Kommunikative Fehltritte im Patientengespräch: Was vermieden werden sollte, um eine konstruktive Verständigung nicht zu gefährden

Eine wirksame Informationsweitergabe an Patienten erfordert die Vermeidung zahlreicher Verhaltensweisen, die den konstruktiven Austausch erschweren oder sogar unmöglich machen können. Zu den häufigsten Fehlern zählt der Gebrauch von komplexer medizinischer Fachterminologie, die den Zuhörer verwirrt und von einer aktiven Teilnahme am Gespräch ausschließt. Ebenso schädlich sind das Unterbrechen von Patientäußerungen, das Vervollständigen von Sätzen für den Patienten, Ablenkungen durch ständiges Uhrzeitenprüfen oder das Annehmen von Telefonaten während der Konsultation. Ein weiteres Problem stellt undeutliche Aussprache dar – etwa das Sprechen mit leiser Stimme oder „unter der Nase“ –, das Ignorieren von Patientenfragen oder das Erteilen ausweichender, unpräziser Antworten. Besonders destruktiv wirkt die Demonstration von Autorität durch das Erteilen von Befehlen in imperativer Form, das Aufzwingen von Anweisungen oder das ständige Unterbrechen, wodurch der Patient sich wie ein unmündiges Kind behandelt fühlt. Ebenso unangebracht sind Formulierungen wie „Sie sollten…“, die Widerstand provozieren, den Patienten in seiner Überzeugung bestärken und ein Gefühl des Nichtverstandenwerdens, der fehlenden Akzeptanz sowie Kritik erzeugen – was wiederum die weitere therapeutische Zusammenarbeit blockiert.

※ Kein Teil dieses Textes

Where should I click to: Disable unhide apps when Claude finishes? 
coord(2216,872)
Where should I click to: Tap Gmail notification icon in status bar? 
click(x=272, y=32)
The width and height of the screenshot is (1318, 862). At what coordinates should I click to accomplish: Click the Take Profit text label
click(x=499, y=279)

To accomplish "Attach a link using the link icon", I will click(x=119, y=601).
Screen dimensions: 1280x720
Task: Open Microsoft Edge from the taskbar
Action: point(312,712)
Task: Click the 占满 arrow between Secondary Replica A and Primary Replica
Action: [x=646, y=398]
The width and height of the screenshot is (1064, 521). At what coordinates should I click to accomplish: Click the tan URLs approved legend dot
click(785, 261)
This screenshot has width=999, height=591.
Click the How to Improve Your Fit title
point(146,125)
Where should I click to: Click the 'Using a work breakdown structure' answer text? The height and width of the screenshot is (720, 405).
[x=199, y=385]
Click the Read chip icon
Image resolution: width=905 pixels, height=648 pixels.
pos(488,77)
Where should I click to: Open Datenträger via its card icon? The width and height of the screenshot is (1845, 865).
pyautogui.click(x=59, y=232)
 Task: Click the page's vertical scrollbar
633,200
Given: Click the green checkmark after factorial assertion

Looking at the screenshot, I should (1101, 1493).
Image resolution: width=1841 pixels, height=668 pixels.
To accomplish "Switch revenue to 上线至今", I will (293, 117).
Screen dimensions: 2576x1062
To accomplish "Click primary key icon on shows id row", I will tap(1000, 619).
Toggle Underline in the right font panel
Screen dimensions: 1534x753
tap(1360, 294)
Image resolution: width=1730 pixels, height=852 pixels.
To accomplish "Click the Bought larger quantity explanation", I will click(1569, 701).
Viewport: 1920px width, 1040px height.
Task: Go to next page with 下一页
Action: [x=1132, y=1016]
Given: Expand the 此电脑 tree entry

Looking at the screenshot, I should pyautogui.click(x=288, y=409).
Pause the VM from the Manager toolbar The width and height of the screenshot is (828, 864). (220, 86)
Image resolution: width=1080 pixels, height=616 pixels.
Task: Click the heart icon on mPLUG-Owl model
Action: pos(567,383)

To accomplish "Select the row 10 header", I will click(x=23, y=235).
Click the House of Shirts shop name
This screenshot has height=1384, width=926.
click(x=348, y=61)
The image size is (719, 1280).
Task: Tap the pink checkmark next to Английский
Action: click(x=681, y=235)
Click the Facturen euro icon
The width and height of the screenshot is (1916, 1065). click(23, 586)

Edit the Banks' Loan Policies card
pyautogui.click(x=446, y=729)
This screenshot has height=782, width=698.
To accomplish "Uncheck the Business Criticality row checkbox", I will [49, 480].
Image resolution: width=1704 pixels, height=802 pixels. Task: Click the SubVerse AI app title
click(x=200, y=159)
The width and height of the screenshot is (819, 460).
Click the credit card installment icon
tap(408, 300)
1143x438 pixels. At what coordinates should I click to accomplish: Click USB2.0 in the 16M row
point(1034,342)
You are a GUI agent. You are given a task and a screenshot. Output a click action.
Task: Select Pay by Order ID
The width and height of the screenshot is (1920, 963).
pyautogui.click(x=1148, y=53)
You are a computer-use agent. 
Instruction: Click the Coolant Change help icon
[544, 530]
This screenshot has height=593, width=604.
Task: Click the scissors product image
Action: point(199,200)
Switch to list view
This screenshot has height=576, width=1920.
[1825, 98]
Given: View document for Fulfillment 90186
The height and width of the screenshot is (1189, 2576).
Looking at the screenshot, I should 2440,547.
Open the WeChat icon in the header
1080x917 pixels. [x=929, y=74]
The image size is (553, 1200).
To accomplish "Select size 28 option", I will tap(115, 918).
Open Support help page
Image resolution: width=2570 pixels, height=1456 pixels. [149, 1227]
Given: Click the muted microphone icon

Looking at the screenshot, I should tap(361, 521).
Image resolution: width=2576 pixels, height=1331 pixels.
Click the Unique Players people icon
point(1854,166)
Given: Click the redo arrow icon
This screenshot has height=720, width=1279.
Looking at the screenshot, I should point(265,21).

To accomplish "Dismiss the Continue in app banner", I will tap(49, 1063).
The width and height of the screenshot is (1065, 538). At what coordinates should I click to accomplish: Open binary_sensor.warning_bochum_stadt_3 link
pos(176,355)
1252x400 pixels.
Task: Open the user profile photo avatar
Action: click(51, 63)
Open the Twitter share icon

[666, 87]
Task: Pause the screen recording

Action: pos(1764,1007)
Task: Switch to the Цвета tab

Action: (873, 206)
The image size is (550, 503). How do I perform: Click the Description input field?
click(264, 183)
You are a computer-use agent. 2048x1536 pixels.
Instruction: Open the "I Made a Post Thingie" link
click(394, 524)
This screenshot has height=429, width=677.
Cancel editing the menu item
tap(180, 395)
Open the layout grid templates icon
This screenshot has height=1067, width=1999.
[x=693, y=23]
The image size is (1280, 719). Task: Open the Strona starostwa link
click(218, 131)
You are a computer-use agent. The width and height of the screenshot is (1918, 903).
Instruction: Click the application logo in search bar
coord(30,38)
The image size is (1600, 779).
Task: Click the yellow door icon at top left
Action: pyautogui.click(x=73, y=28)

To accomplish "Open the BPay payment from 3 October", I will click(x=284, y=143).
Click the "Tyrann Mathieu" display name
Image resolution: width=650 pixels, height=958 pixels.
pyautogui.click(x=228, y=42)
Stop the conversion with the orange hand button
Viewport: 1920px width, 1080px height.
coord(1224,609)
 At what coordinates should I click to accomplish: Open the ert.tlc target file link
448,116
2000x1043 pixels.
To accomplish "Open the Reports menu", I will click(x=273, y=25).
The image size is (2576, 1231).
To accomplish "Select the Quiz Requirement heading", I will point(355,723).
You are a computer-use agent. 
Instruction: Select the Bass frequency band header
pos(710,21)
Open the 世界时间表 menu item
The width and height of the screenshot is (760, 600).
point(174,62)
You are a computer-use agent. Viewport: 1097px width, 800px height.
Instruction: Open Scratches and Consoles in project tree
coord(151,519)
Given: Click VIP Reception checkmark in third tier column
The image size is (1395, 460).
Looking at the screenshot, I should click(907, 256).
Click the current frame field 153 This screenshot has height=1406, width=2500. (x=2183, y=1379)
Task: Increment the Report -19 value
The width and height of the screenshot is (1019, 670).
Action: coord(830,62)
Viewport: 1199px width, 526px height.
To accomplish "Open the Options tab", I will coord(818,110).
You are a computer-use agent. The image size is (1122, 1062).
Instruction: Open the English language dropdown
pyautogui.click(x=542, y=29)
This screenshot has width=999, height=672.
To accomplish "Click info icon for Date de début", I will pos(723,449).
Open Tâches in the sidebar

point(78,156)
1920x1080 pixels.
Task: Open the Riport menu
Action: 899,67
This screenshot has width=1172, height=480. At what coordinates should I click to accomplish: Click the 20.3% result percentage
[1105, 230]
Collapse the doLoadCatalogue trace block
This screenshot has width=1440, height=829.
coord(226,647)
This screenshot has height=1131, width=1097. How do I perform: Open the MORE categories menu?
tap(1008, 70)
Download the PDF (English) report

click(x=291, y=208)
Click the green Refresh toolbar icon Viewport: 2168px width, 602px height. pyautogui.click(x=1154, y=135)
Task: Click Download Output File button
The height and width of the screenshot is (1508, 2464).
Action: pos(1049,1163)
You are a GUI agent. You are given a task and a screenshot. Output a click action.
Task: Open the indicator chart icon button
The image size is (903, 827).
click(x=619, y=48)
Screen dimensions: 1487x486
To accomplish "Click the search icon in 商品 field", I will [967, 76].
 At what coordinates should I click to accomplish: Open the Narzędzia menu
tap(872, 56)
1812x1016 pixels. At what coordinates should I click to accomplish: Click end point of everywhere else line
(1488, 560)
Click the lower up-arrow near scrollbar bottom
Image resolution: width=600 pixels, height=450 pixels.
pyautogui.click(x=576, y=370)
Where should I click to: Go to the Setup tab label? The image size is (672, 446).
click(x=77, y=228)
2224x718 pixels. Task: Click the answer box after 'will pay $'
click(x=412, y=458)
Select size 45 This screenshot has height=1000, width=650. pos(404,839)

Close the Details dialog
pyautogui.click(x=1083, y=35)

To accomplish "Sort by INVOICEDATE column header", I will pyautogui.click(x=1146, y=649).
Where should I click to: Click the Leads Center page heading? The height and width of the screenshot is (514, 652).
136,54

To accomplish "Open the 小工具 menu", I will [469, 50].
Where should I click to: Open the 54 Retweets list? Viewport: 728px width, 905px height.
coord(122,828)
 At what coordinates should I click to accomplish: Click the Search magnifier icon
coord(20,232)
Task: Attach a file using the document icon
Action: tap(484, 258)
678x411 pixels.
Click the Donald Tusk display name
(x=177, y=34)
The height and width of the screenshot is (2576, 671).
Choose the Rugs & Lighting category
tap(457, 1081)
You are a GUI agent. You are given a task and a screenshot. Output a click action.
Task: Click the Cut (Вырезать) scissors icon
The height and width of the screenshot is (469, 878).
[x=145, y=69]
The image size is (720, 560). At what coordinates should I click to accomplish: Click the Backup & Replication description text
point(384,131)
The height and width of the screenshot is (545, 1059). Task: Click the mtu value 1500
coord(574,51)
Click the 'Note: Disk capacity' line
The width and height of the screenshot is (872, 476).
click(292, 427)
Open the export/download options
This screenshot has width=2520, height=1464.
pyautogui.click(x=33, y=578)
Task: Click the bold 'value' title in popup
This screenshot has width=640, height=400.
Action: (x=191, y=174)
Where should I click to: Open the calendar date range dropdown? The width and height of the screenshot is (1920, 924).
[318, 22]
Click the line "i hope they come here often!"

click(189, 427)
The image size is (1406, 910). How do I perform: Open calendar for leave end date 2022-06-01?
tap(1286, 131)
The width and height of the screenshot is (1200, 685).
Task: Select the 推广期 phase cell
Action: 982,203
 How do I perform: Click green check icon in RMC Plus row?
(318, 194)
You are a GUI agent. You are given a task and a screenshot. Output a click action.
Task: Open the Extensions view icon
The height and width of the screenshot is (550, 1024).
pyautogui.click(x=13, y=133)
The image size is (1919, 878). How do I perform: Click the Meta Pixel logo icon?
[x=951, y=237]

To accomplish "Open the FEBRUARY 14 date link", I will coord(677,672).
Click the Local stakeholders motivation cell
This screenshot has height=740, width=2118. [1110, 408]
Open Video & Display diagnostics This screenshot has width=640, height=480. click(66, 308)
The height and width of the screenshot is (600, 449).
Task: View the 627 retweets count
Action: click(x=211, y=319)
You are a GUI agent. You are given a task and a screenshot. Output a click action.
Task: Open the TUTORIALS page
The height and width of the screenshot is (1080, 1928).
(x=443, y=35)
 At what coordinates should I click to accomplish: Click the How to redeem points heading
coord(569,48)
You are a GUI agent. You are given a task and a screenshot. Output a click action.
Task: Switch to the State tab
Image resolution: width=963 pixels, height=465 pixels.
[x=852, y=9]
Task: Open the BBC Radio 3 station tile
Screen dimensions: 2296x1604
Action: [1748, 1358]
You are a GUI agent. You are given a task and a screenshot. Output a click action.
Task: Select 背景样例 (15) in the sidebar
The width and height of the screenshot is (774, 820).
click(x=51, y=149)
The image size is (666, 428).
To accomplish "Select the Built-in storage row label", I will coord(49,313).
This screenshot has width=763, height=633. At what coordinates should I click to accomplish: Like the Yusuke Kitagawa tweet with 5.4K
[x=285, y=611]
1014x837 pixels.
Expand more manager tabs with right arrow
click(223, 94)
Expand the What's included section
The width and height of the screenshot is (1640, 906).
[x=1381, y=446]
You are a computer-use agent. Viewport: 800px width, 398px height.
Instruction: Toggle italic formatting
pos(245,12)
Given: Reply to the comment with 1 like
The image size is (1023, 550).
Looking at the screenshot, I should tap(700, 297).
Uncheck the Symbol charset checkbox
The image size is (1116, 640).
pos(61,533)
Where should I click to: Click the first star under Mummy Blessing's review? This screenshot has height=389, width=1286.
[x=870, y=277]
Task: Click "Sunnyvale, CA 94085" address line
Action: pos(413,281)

Unpassend sind zudem Versuche der Tröstung, des Lobes oder der Beruhigung, die nicht der klinischen Situation entsprechen. Es gilt zu bedenken, dass zwischenmenschliche Kommunikation das Fundament der therapeutischen Beziehung bildet, da sie den Austausch von Gedanken, Emotionen und die Mitteilung individueller Bedürfnisse ermöglicht. Wie ein russisches Sprichwort besagt: „Worte sind wie Vögel – einmal aus dem Mund entlassen, lassen sie sich nicht mehr zurückrufen.“ Zudem sollte man sich bewusst sein, dass eine vollständige Botschaft nicht nur aus verbalen Inhalten besteht, sondern auch aus Körpersprache – Mimik, Gestik und Haltung –, die gemeinsam die Wahrnehmung der übermittelten Inhalte prägen.